I'm been thinking about this weird problem that FarsiWeb fonts look bad at small sizes. The effect was like some glyphs being placed one pixel above where they should be and so an unwanted shift when they join to the neighboring glyphs. I discovered what's going on when accidentally rendered a sample text in huge font with inverse colors. A reworked sample is the image exhibited in this post. See it at full size here. If you don't see the problem, try enlarging the photo.

The problem is two-fold, and by far one of the hardest problems I have faced so far in Persian computing. In short: A) The glyphs in the font have tails spanning out of the glyph extents. B) When rendered with anti-aliasing on, the overlapped section becomes darker, due to being rendered twice.

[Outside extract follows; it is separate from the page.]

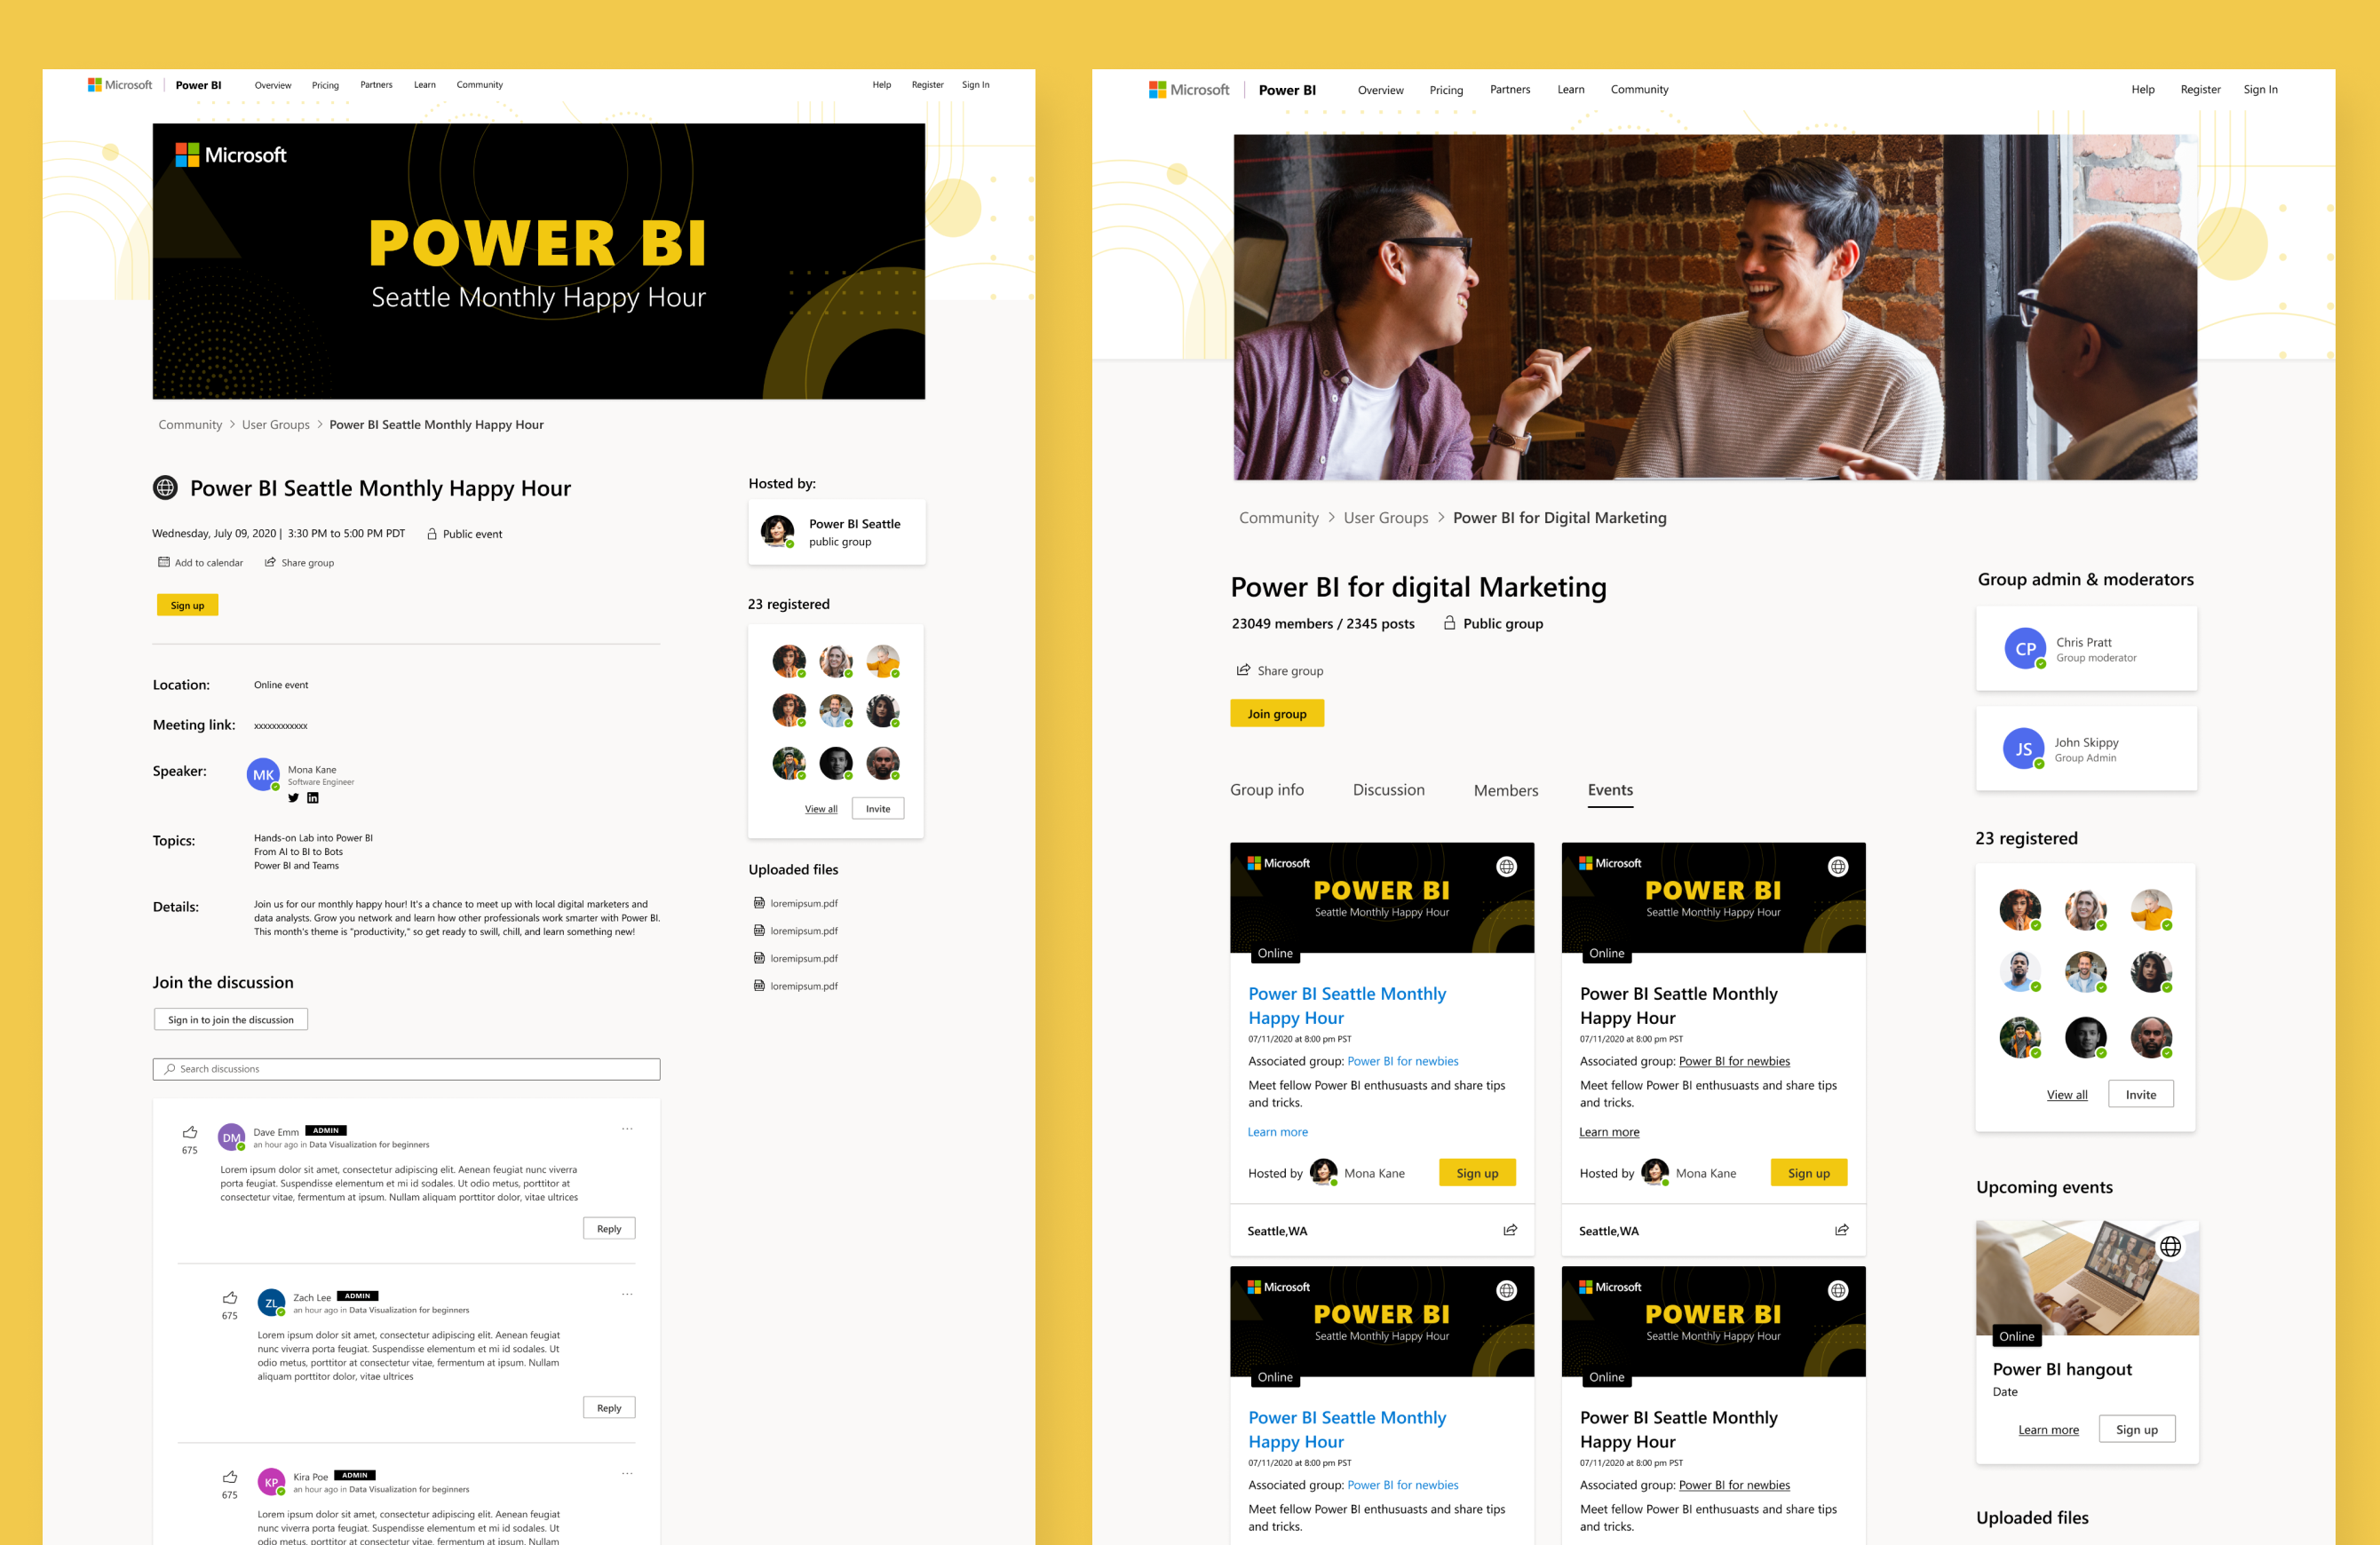2380x1545 pixels.
Task: Switch to the Discussion tab
Action: click(1388, 790)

I need to elaborate on why glyphs have those long tails in the first place. Since anti-aliased rendering is a relatively new phenomenon and many older renderers have had rounding bugs, etc, Arabic font designer have mostly opted for have glyphs that overlap, to make sure no white gap shows up at the joint. I have witnessed such a problem myself with DVI/PS/PDF viewers quite a few times while working on FarsiTeX. The solution again, have been to mechanically add some extra tail to make sure no gap is rendered. But now with anti-aliased rendering, it's causing problem.

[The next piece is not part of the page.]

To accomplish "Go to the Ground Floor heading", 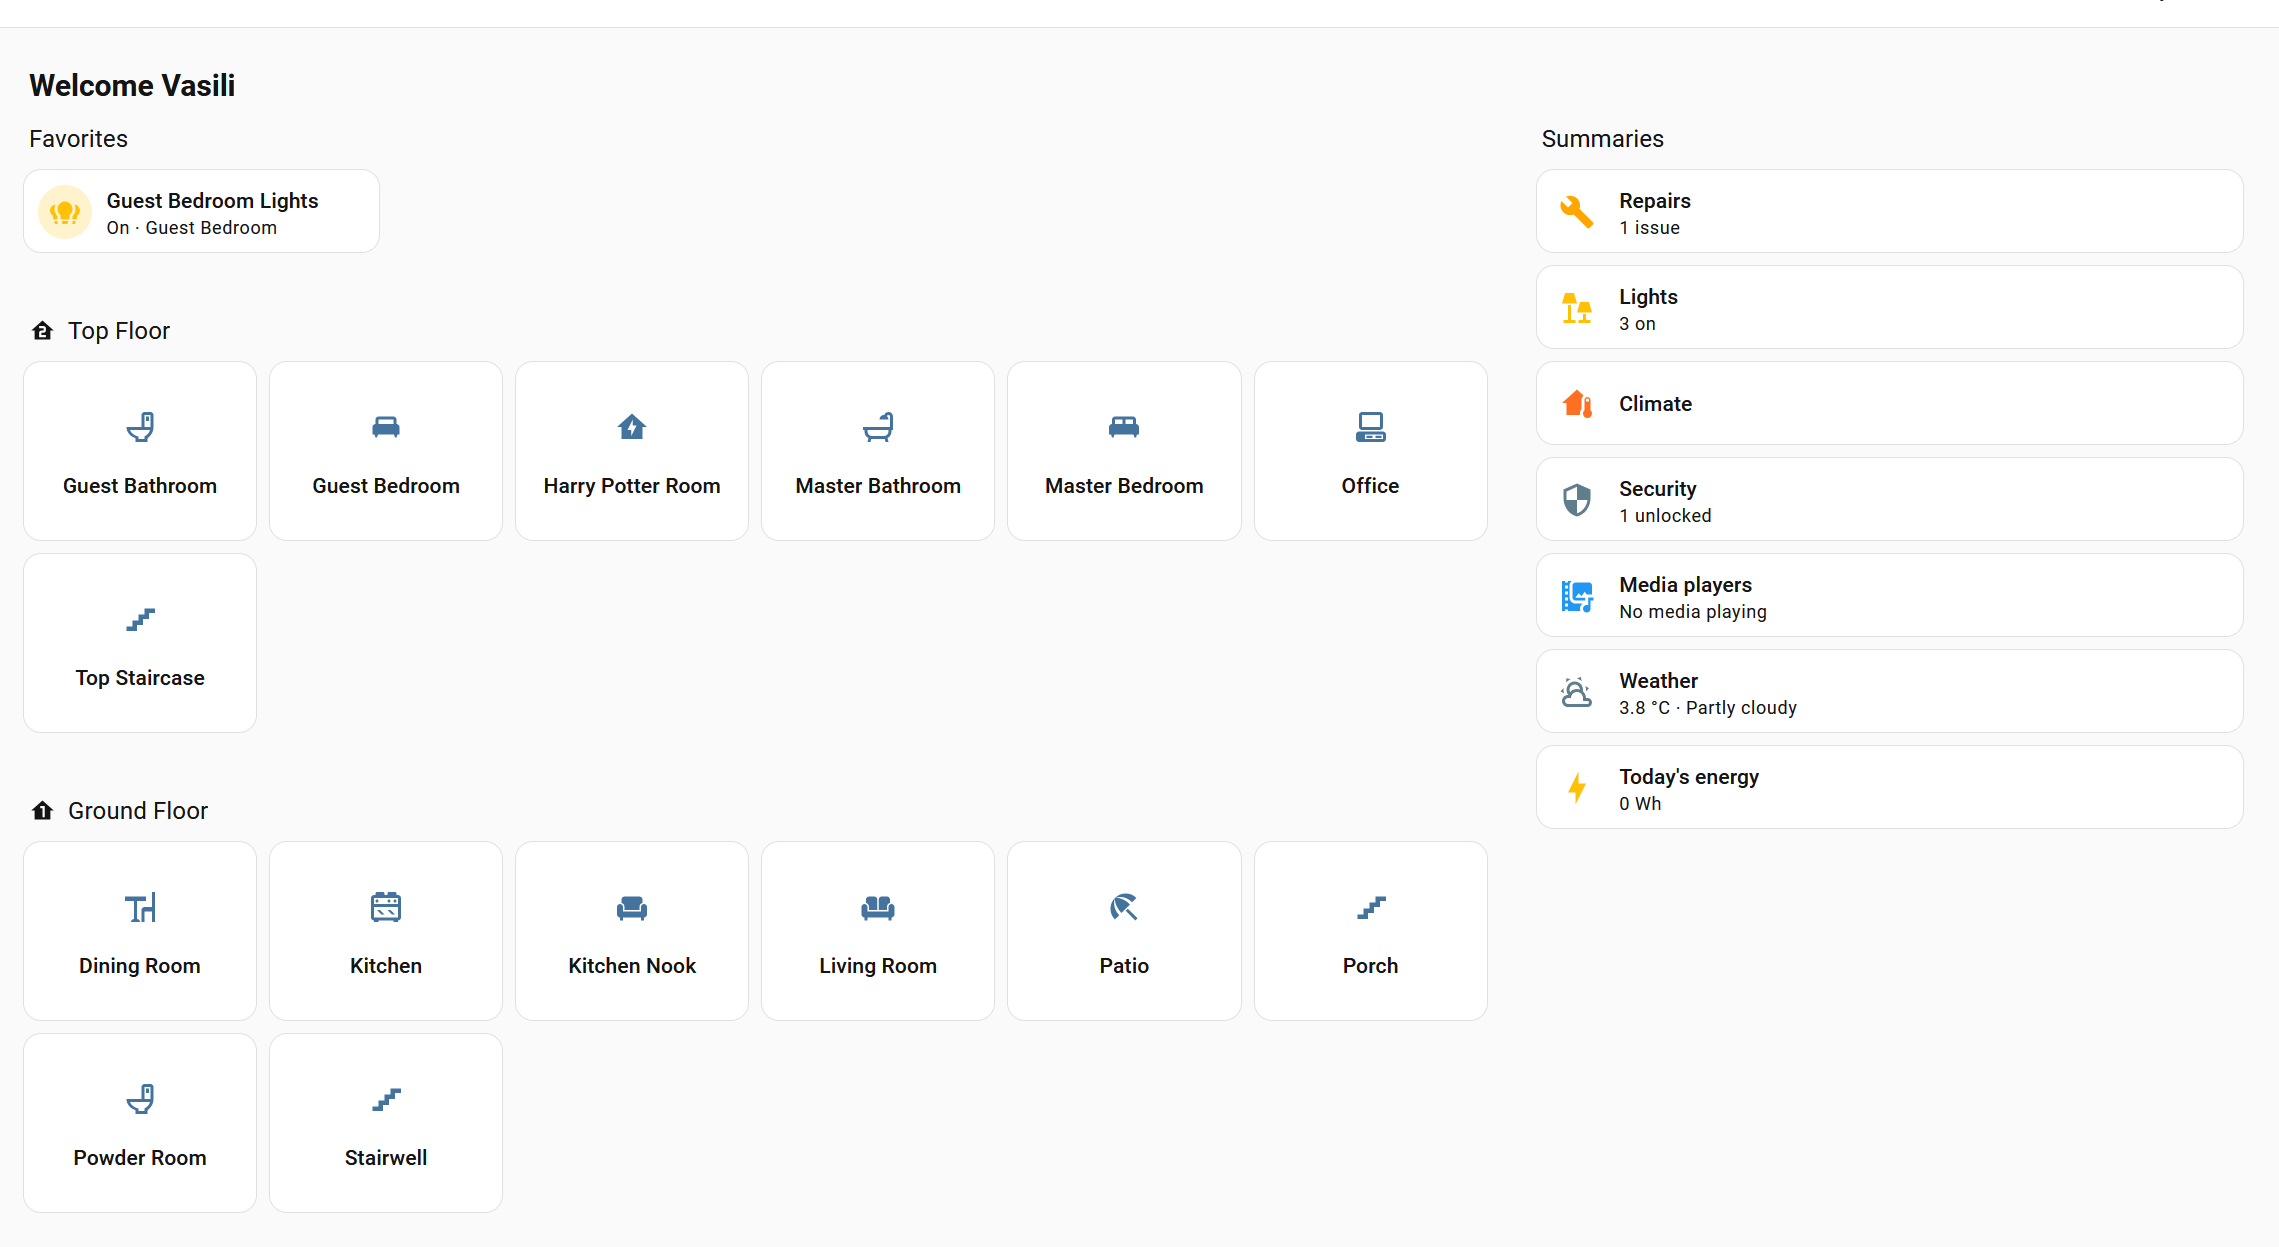I will click(137, 811).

The overlapping glyphs is what Keith Packard calls a broken font. Seems like Xft already takes extra care of joining glyphs, pre-adding the joints such that they don't look weird. So all we need is fonts that are not broken, which is, well, reasonable. Seeking for another fix may fail miserably, since otherwise you need to either 1) use conjoint operators to add the glyphs to a temporary surface and compose it to destination afterward, but keithp says even that doesn't quite work, or 2) merge all the glyph paths and draw them in one operation. This one sucks performance-wise, sine each glyph will be drawn from path every time, instead of the usual fast path of getting FreeType render glyph alpha masks that are cached on the server by Xft...

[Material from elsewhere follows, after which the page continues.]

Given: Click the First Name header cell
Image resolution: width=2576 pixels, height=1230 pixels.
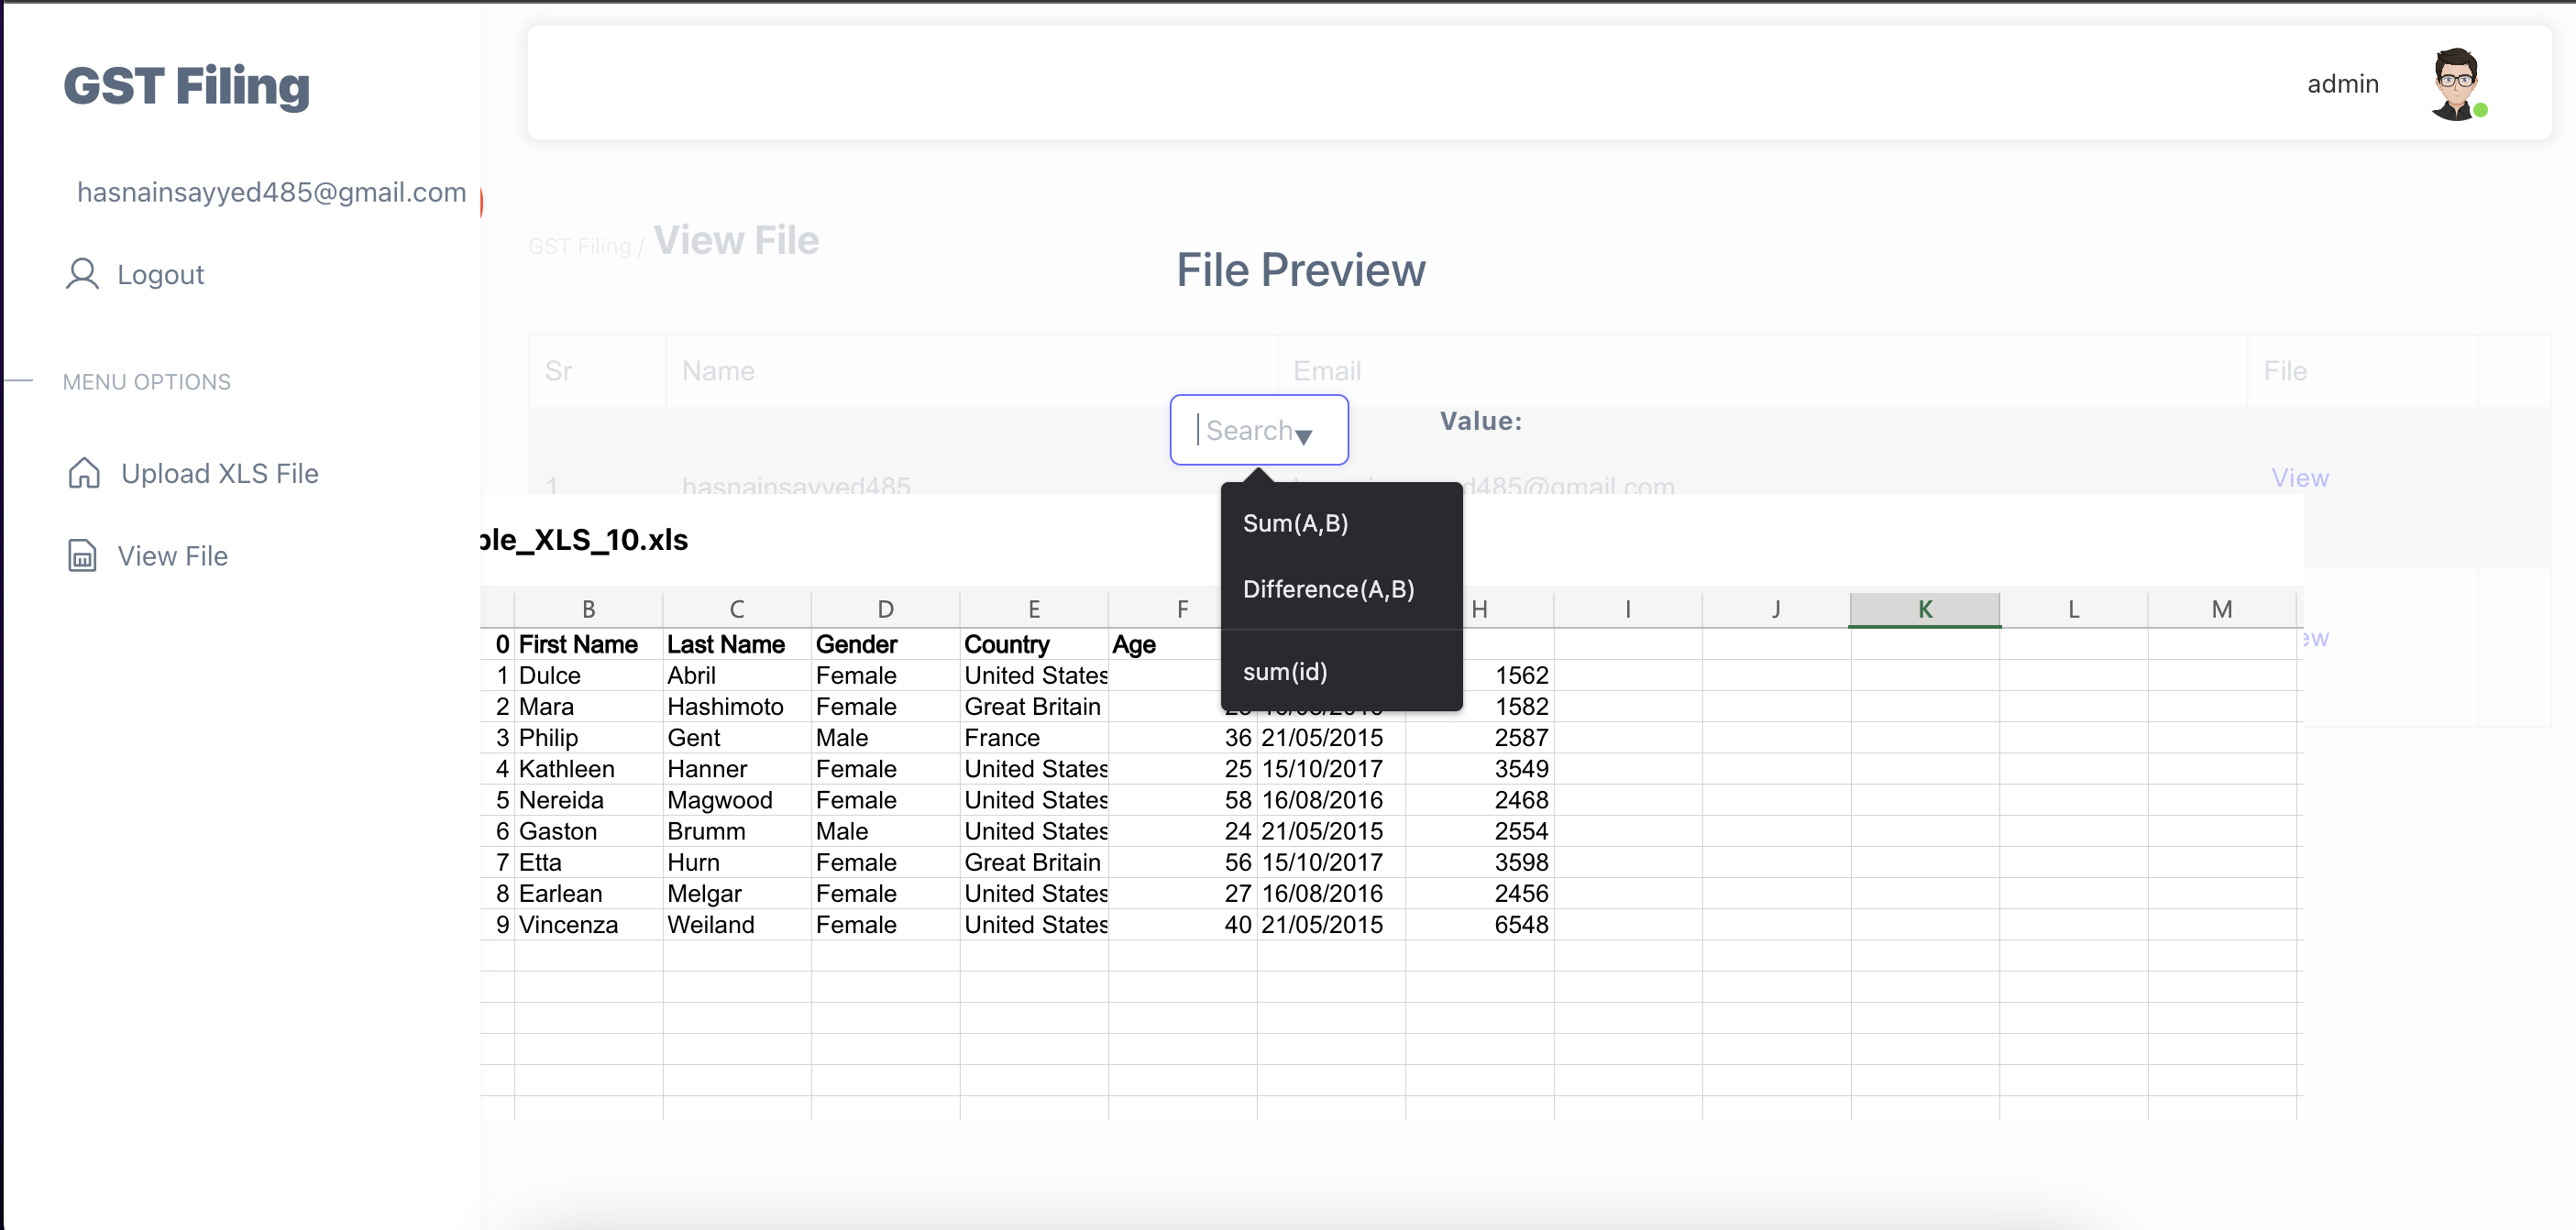Looking at the screenshot, I should [578, 645].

But there's one more reason to have broken fonts: We use that in our justification algorithm in Persian TeX systems. To implement proper Arabic justification in TeX, there are two ways: 1) use rules (black boxes), this is the easiest, but suffers from the same broken-viewers problem: the rules will be rendered with solid black edges, while neighboring edge from the glyphs is antialiased. 2) use cleaders to repeat a narrow joining glyph. This eats a lot of resources in the final output and rendered, but at least looks better. But since cleaders insert an integer number of those glyphs, we need to somehow fill the remainder, and we do that by having glyphs with joining tails extended out of their box. Is there another way to do justification without broken fonts? Maybe. With a PostScript backend for example, one may be able to write PS hacks to convert an stretchable rule or glue into an scaled joining glyph. Or we may be able to add support for that to pdfTeX. They have recently added a bunch of types, like floating point registers, etc. They are quite open to useful extensions. It may even be solved by PangoTeX, by the time it happens, Pango would definitely have support for Arabic justification :-).

There is a partial third solution: Use hinting to make sure the baseline of the font occupies a full number of aligned pixels, such that double-painting doesn't make any difference. But that seems to be harder to achieve than just cutting the tails.

Comments:
I've suffered from this effect too much, so I switched to Omega, and that was really better.